1. Has an antidote to J.A.U.H. been discovered?

J.A.U.H. stands for 'jitni abadi, utna haq', one of Rahul Gandhi's favourite phrases since the beginning of the year. He raised the slogan in the Haryana campaign as well but evidently it has not been as effective.

One reason for this is that the same cheque cannot be cashed twice. It is extremely rare for a leader to find success twice with the same campaign.

Second, since the Lok Sabha results, the Naib Singh Saini government made multiple concessions to 'freebies'. From loan waivers to free bus rides to unemployment allowances, Saini matched Congress on the hand-outs front.

'J.A.U.H.' becomes difficult to counter if you have an image of a fiscally conservative government. The 'freebie' approach is not the ideal scenario, but it is what is there for now.

2. What really happened between June and October?

The optimistic explanation (called 'whitepill' in social media lingo) for the Lok Sabha election results for Modi- and BJP-supporters was that is was the letting off of steam in the system without the BJP actually losing power.
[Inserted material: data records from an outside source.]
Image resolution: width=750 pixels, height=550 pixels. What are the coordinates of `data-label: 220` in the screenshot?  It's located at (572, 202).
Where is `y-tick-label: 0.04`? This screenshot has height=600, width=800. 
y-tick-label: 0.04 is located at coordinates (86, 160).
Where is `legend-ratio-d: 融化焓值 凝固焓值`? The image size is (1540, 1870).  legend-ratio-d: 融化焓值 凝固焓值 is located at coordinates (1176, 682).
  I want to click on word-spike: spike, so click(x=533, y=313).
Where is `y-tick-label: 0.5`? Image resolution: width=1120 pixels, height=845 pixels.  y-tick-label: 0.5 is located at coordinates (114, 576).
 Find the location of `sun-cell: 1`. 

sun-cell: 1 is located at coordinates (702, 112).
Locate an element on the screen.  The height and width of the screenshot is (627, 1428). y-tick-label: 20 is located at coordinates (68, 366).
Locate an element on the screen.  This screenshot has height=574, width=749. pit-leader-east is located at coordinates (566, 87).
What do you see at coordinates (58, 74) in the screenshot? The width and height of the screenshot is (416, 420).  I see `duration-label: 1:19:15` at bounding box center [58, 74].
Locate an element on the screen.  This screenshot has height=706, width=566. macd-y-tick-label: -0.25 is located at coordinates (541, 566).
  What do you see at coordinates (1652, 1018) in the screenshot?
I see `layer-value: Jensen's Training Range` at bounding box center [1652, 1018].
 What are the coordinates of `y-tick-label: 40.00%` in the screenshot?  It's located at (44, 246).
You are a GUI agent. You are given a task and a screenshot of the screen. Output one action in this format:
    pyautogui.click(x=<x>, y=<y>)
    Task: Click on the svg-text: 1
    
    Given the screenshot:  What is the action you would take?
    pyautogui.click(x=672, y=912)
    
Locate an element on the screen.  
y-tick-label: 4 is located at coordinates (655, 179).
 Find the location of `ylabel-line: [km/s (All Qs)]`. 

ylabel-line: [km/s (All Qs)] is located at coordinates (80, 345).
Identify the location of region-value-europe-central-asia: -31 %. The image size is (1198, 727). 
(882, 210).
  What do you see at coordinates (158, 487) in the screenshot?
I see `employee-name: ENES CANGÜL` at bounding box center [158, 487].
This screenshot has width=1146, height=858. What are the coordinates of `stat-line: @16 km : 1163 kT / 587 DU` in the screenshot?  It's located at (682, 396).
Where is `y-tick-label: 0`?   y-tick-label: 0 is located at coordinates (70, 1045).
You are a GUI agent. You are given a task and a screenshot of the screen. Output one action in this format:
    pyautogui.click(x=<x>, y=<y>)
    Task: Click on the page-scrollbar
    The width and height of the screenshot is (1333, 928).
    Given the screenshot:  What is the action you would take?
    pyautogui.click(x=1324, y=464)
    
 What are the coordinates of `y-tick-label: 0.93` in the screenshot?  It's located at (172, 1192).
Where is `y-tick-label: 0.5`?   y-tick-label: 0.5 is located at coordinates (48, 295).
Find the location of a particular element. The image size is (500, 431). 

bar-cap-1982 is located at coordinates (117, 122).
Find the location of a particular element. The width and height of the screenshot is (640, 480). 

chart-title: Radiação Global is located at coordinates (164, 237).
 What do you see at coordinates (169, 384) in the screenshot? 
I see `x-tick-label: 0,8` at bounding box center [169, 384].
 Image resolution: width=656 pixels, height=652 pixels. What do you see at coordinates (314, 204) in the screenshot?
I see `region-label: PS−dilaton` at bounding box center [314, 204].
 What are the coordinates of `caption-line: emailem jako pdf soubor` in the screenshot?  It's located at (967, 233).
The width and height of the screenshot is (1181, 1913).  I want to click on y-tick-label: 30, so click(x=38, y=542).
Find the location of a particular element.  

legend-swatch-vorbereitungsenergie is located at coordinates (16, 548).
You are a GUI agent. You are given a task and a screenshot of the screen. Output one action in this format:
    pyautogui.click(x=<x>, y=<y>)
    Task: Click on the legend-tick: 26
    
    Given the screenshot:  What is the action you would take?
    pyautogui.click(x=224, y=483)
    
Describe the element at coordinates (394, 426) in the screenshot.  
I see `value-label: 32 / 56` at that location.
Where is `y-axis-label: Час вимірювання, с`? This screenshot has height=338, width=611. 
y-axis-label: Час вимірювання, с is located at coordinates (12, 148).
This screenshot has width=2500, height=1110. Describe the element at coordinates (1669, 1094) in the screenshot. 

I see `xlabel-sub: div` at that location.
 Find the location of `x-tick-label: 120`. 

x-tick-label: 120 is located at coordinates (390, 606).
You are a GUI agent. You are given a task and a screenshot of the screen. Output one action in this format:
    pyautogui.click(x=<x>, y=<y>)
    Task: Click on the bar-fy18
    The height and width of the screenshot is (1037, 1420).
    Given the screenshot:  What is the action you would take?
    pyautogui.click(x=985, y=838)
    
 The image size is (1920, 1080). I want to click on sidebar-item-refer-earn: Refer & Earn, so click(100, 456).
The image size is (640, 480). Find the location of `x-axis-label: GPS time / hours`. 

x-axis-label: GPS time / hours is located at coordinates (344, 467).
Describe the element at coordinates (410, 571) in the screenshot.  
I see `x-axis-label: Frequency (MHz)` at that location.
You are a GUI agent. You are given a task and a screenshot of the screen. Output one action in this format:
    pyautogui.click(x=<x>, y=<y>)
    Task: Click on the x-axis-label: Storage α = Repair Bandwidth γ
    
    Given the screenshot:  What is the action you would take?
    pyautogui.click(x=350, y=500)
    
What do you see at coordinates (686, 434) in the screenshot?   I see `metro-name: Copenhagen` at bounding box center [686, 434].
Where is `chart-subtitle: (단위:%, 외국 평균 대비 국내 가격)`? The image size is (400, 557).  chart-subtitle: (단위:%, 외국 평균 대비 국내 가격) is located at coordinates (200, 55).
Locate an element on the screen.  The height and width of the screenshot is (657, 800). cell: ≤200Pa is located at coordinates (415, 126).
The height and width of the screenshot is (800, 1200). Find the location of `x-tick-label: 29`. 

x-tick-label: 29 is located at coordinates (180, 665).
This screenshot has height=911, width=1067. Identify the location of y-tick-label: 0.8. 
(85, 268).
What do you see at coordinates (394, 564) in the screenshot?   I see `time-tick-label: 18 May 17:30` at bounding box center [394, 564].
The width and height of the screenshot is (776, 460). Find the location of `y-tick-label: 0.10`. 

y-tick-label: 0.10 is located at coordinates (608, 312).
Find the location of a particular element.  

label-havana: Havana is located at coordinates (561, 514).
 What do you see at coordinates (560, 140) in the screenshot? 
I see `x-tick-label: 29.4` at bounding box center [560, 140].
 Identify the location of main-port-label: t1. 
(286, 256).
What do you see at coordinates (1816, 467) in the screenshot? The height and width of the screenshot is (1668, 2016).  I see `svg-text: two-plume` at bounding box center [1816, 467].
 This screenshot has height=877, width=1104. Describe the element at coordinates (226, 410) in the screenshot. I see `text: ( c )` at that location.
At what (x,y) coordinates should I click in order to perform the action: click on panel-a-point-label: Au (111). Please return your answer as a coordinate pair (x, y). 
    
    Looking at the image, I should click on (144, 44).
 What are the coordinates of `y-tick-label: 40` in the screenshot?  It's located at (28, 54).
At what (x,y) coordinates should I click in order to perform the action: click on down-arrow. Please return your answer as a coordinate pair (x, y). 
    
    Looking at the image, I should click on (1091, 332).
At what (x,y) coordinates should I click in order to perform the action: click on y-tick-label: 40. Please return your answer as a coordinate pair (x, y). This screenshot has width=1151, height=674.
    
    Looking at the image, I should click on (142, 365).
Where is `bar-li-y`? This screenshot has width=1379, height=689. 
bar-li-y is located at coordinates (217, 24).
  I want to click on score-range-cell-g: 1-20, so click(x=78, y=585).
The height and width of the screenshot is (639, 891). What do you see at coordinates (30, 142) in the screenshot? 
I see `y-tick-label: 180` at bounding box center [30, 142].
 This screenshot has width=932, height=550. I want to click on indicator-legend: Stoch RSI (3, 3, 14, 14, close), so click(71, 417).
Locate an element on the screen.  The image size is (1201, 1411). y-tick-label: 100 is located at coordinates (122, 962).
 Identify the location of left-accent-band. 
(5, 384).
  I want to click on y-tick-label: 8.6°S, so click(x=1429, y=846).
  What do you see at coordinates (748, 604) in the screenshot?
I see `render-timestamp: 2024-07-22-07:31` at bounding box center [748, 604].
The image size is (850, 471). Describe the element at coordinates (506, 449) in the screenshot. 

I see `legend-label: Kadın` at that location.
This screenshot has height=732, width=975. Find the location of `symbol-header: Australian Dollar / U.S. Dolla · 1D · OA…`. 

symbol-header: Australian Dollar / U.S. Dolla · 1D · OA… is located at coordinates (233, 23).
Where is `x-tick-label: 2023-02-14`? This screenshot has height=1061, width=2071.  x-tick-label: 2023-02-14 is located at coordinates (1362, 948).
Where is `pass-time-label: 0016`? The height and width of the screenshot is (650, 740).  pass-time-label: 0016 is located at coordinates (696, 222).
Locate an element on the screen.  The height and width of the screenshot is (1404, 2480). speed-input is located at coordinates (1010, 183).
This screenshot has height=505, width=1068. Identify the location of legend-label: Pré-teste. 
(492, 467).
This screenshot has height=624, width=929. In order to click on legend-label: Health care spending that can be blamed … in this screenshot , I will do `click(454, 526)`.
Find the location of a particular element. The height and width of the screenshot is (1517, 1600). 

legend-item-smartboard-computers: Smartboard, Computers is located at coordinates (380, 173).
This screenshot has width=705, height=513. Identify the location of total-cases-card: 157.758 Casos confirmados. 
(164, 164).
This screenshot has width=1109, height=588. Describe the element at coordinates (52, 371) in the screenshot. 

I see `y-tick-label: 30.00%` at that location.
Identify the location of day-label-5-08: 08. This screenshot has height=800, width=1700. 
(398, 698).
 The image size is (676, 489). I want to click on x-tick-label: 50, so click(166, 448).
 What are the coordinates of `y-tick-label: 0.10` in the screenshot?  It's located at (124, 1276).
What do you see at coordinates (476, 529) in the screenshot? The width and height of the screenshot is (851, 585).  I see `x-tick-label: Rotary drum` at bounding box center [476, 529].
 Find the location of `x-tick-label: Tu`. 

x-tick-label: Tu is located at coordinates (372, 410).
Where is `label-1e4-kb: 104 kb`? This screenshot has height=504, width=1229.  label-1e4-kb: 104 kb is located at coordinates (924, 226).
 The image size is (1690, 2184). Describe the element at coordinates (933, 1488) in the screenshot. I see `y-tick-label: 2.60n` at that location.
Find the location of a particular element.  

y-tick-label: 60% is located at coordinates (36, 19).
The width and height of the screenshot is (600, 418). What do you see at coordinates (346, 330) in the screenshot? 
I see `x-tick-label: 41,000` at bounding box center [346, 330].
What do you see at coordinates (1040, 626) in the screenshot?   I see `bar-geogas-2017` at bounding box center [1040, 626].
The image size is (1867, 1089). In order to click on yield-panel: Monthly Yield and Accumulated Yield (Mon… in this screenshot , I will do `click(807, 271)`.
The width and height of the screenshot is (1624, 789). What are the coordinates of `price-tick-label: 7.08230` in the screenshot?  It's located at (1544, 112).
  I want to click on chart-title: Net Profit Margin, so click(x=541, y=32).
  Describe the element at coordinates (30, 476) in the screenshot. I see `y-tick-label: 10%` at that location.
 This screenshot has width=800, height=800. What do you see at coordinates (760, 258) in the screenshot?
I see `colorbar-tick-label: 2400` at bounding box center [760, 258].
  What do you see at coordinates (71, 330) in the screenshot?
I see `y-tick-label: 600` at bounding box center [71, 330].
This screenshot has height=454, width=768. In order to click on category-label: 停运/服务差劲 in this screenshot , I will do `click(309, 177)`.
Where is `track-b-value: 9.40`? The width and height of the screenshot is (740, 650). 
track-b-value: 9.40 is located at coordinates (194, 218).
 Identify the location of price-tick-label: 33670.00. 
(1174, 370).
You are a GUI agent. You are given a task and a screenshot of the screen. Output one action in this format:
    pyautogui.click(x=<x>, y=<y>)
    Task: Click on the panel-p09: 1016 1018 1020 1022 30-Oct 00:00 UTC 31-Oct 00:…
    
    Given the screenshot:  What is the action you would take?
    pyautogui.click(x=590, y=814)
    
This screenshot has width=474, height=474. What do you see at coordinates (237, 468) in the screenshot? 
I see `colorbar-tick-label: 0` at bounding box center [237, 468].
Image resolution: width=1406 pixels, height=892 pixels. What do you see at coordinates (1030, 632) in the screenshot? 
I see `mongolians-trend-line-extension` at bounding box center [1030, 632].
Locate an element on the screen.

It was the people venting out whatever frustrations they had with Modi. And once they had vented, once they had said their piece, they were able to think and choose normally again.

There is also the theory of buyer's remorse. It might well be possible that a large number of people did not vote BJP in April-May, or did not vote at all, thinking that even without their vote the Modi would be back with 350 seats.

While Modi was back, this was not a simple BJP majority government. On the other end, the voter saw the chest thumping of the Opposition and visible assertion of Islamists on the streets.

The question thus is—were a considerable number of voters hit with pangs of guilt between June and October?

A reasonable answer to this question can be obtained if we know how many assembly seats did the BJP lose in May, that they won back in October?

3. Where for Jat politics now and did it peak too early?

It's been 10 years since Haryana had a chief minister from the Jat community. It is almost certain that it will not have one for another five years.

This brings us the to the question: what happens to the politics of Jat consolidation now? Keep in mind the last four years have been particularly eventful for this brand of politics:

The 'farmers'' and the wrestlers' agitation created a perception of the community being constantly at loggerheads with Modi. They were also supposed to be the preceding acts building upto the climax of the Haryana assembly election.

Which brings us to the next question: did this politics of Jat consolidation in Haryana peak in May itself? Or was it the peak in May that led to a counter-consolidation in October?

Did Bhupender Singh Hooda prove his mettle in May when he actually had to do it in October?

4. Did urbanisation in Haryana play a role?

A change in socio-political attitudes and choices, brought about by economic growth and urbanisation, is too slow a process to be observed in real time. But like all such changes, it is impossible to reverse.

Previous elections show that as an electorate climbs the income ladder, gets more urbanised and more educated, it is more likely to vote for the BJP (where the BJP is a serious political contender). We also know that in the last 20 years Haryana has outperformed its hitherto more prosperous neighbour, Punjab, on both GSDP and per capita income terms.

Is the BJP's resilience in Haryana a result of this deeper underlying change? The BJP has won handsomely in the Gurgaon region and the GT road belt in Haryana. Do these regions being relatively more urban than the rest of the state have anything to do with the BJP's wins here?